Working with Life: Oron Catts and Ionat Zurr
RCA Blog talks to Oron Catts, Visiting Professor in Contestable Design at the Royal College of Art and Dr Ionat Zurr, Visiting Tutor in Design Interactions. Acknowledged as pioneers in the field of biological arts, they trace the generative growth of their area of enquiry – contestable design – and discuss the development of a new BioLab at the RCA.
Catts and Zurr publish widely, exhibit internationally and have work in collections including MoMA New York, Mori Art Museum, Tokyo and National Art Museum of China. Catts and Zurr's ideas and projects reach beyond the confines of art and design; their work is referenced in relation to new materials, textiles, architecture, ethics, fiction and food.
Catts is a founding director of SymbioticA, (co-founded in 2000) an artistic research centre housed within the School of Anatomy, Physiology and Human Biology at the University of Western Australia. Zurr is a researcher and SymbioticA’s academic co-ordinator. Both are Visiting Professors at Biofilia – Based for Biological Arts, Aalto University Finland (2015–20).Â
RCA Blog: Generative design, speculative design and now ‘contestable design’. Can you explain how your thinking around synthetic biology has developed?
Oron Catts; Our interest is in exploring futures in which art, design and biotechnology interact, recognising that – as biology becomes more and more of an engineering pursuit – life is starting to become a raw material.
We’ve been working in this area for a long time. I wrote my thesis 20 years ago on growing, living surfaces, exploring how we might treat objects that are partly live and partly constructed – or objects that have an appearance of being alive because their surface is living. Looking at different types of biological technologies that might yield those types of living surfaces, one technology in particular got me really interested: tissue engineering – growing three-dimensional living tissue outside the body or organism from which the tissue was taken. It generates very interesting questions around issues like what it means to have a body, what it means when the body’s taken apart, what it means to have fragments of complex bodies grown in different ways and under human control.
Ionat was involved in photography and media studies, and we realised together that it would be much more interesting to question the philosophical and ethical issues around what it means to do those kind of things to life, rather than jump into trying to design products. And at the time, we wanted to look at ways we’d be able to get the work that we’d done in the lab out into the world, and we needed to figure out ways of representing it. So the first four years of our practice, we spent lots and lots of time in the lab learning those techniques of tissue culture, tissue engineering, figuring out ways in which you can represent it within a cultural context.
Ionat Zurr: We’ve worked with the top laboratories, so we’ve developed enough scientific expertise not only to have the conversations but also to actually do the science.
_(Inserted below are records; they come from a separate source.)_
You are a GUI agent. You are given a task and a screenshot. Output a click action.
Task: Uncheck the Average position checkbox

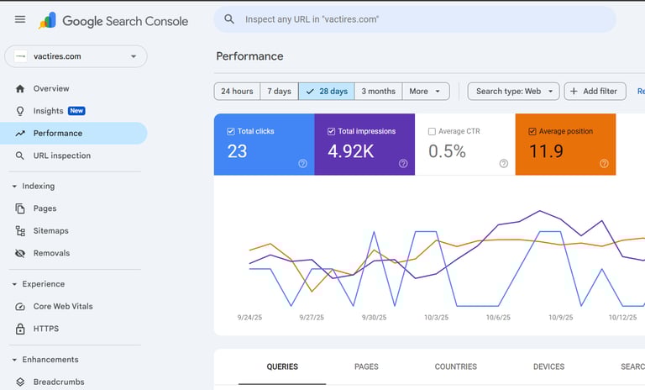tap(532, 132)
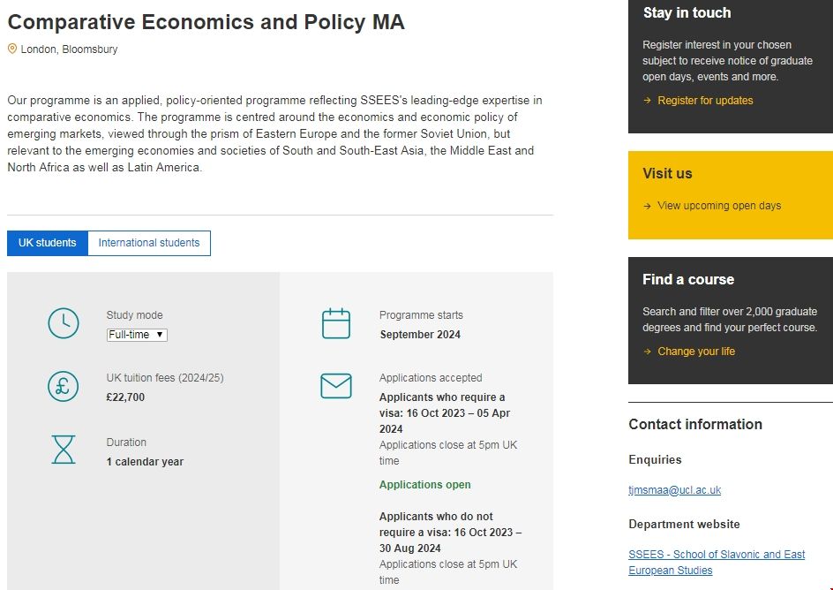Click the arrow icon beside Change your life
This screenshot has width=833, height=590.
click(x=647, y=352)
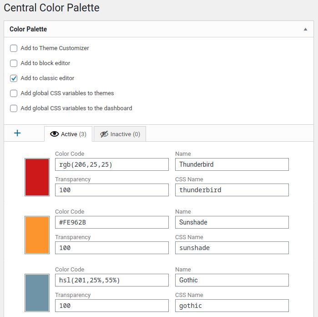Screen dimensions: 318x317
Task: Click the eye icon on Active tab
Action: tap(54, 134)
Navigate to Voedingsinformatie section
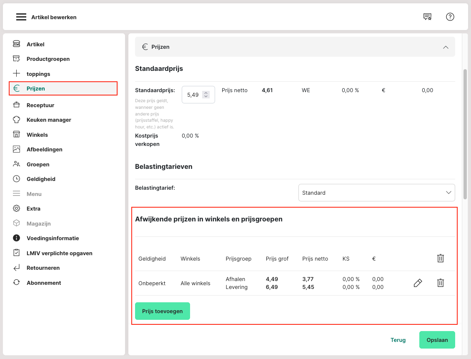 tap(53, 238)
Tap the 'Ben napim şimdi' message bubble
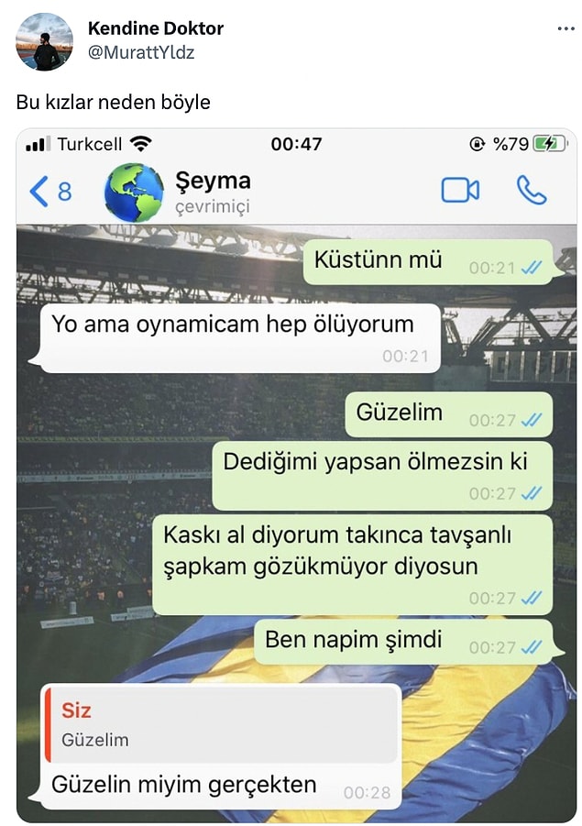The width and height of the screenshot is (582, 826). 403,642
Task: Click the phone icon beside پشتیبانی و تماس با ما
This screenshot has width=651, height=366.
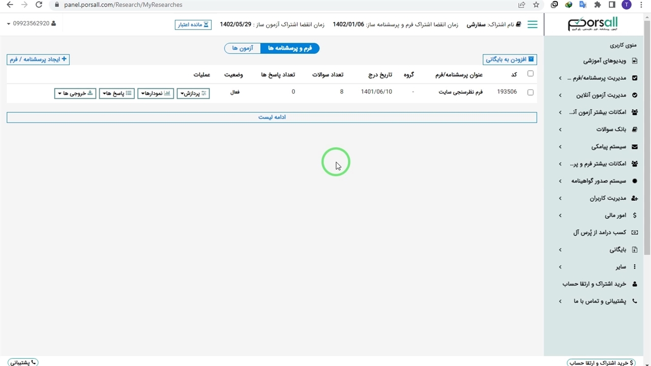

Our approach differs from scientists’, in that we’re not doing experiments that are repeatable, and our aims are very different. So we try things that scientists would not try and get into new terrains – we were the first people to grow and eat a piece of in-vitro meat, and to grow leather – and we ask cultural questions that scientists don’t ask as part of their profession. This is our job; that’s what we’re interested in.
Oron Catts: In the 1980s and ‘90s, tissue engineering was conceived as an interdisciplinary field, where material scientists and engineers and biologists of different levels would work together. So coming in as a product designer made sense. I had skills in CAD drawing. I did design on computers. I did manufacturing. So I started to think about using those types of technologies for tissue engineering. It was a complementary type of skill that made sense. We became more and more interested in the biology rather than the manufacturing side. And, you know, there is a perception that you need to study a lot to employ those techniques of biology, but in most cases it’s actually an easy skill to learn and very hard one to master. So it’s a craft like any other craft.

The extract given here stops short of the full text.